Core/shell ZrTiO₄/LiAlSi₂O₆ nanocrystals: A synchrotron X-ray diffraction study of high-pressure compression

In situ synchrotron X-ray diffraction studies have been performed on an optically transparent lithium-aluminosilicate glass-ceramic composite with nanometer-sized LiAlSi₂O₆ crystals embedded in a host matrix. The pressure-induced evolution of X-ray diffraction patterns was followed in compression up to 50 GPa and in subsequent decompression to ambient conditions. In the low-pressure range, the diffraction patterns illustrated a progressive shift and broadening of the diffraction lines consistent with a gradual densification of the LiAlSi₂O₆ phase. The unit cell volume of the LiAlSi₂O₆ nanocrystalline phase calculated for the compression sequence between ambient pressure and 12.5 GPa decreased by about 13.5%. At higher pressures, the diffraction patterns displayed considerable line broadenings indicating a partial amorphization of the nanocrystalline phase. Additionally, the patterns revealed the increasing presence of the ZrTiO₄ phase which was nucleated in the host matrix prior to the crystallization of the LiAlSi₂O₆ main nanocrystalline phase.
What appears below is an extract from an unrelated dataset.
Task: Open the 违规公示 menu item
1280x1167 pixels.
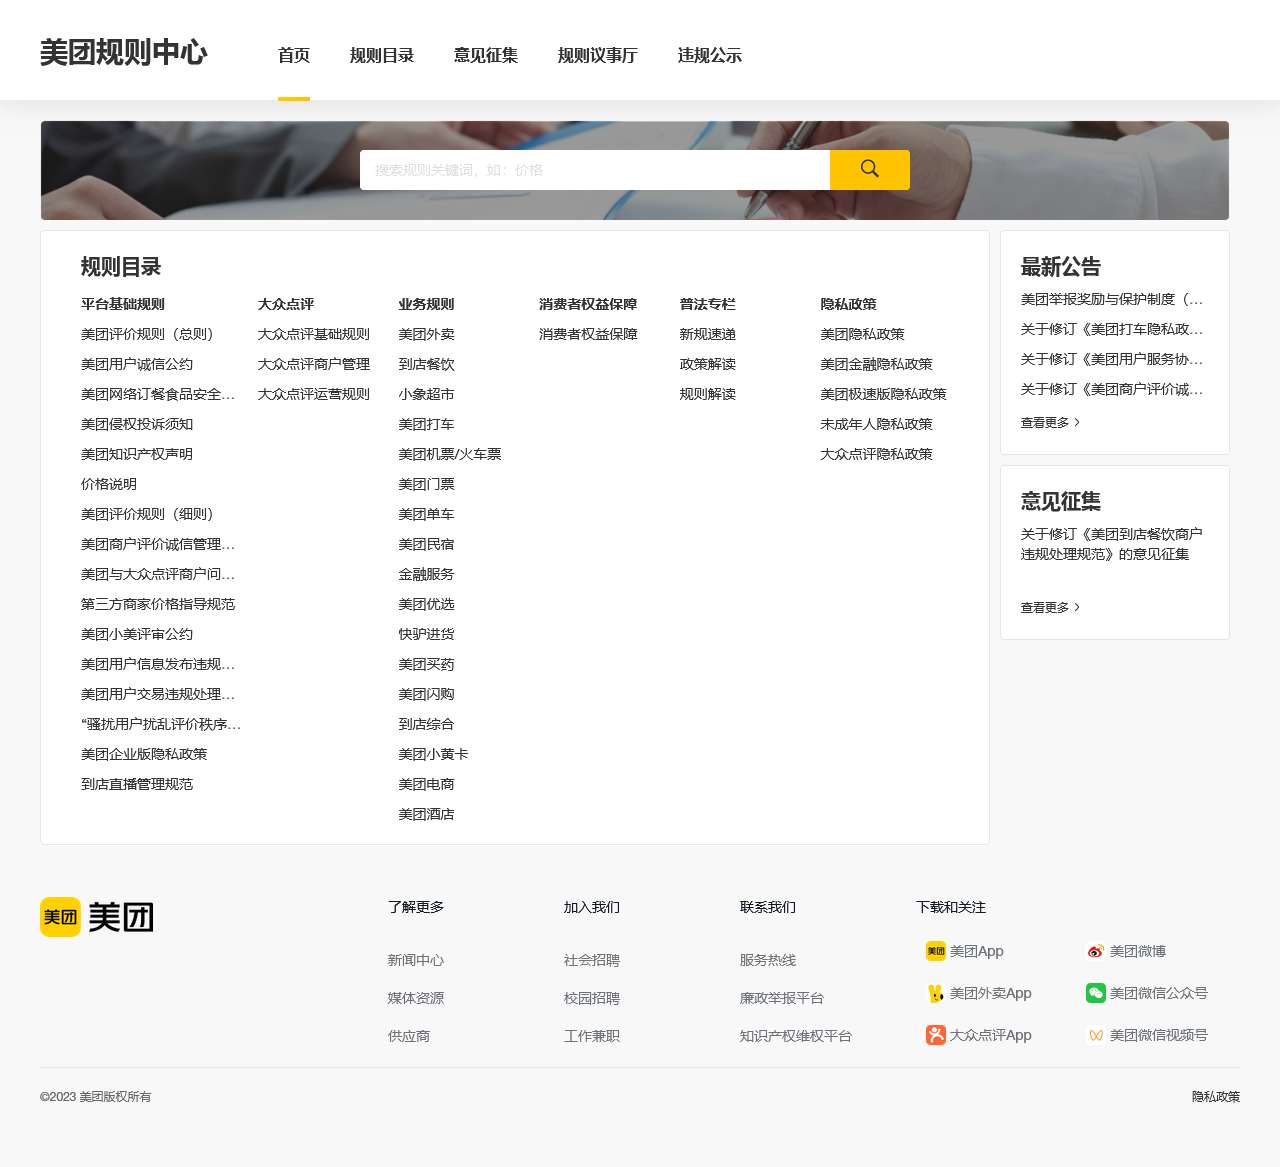Action: tap(710, 55)
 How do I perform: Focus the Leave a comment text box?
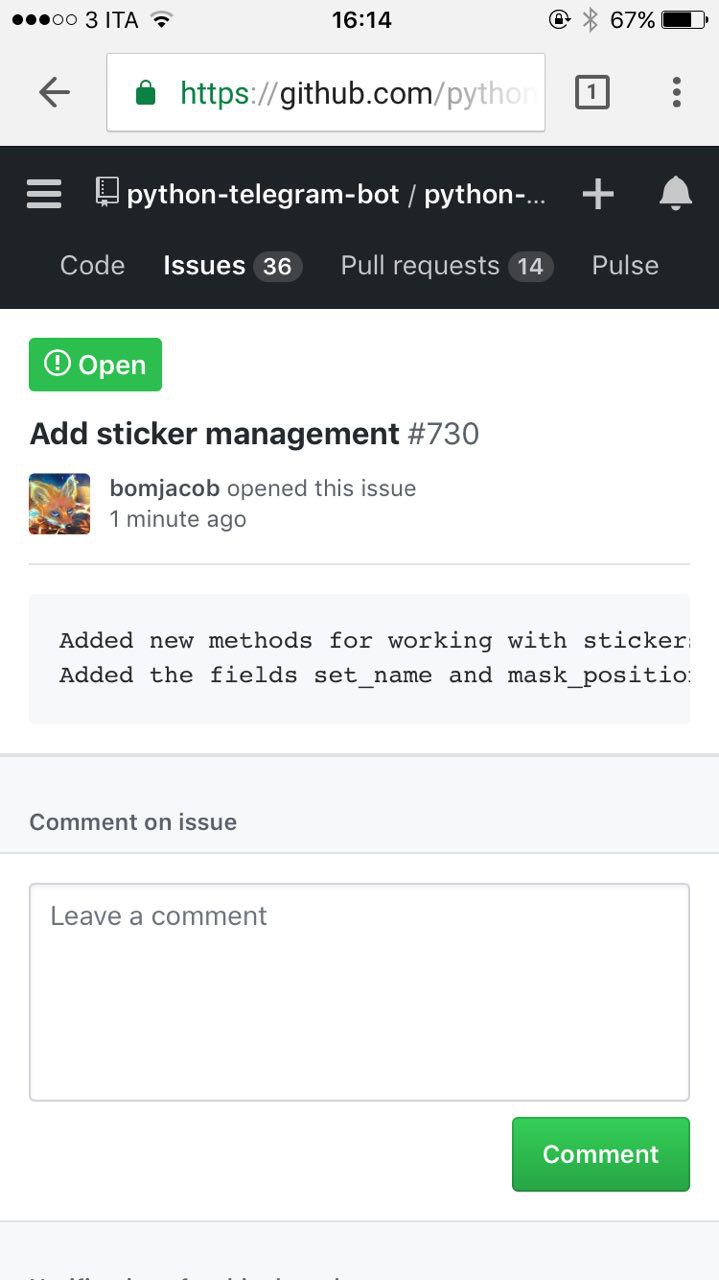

The diffraction pattern of the composite quenched from 50 GPa to ambient pressure conditions did not show full reversibility of pressure-induced changes. Despite the dominating presence of the broad diffraction bands, the diffraction pattern of the pressure-quenched material suggested that the decompressed structure carries at least a partial signature of the initial ambient LiAlSi₂O₆ phase.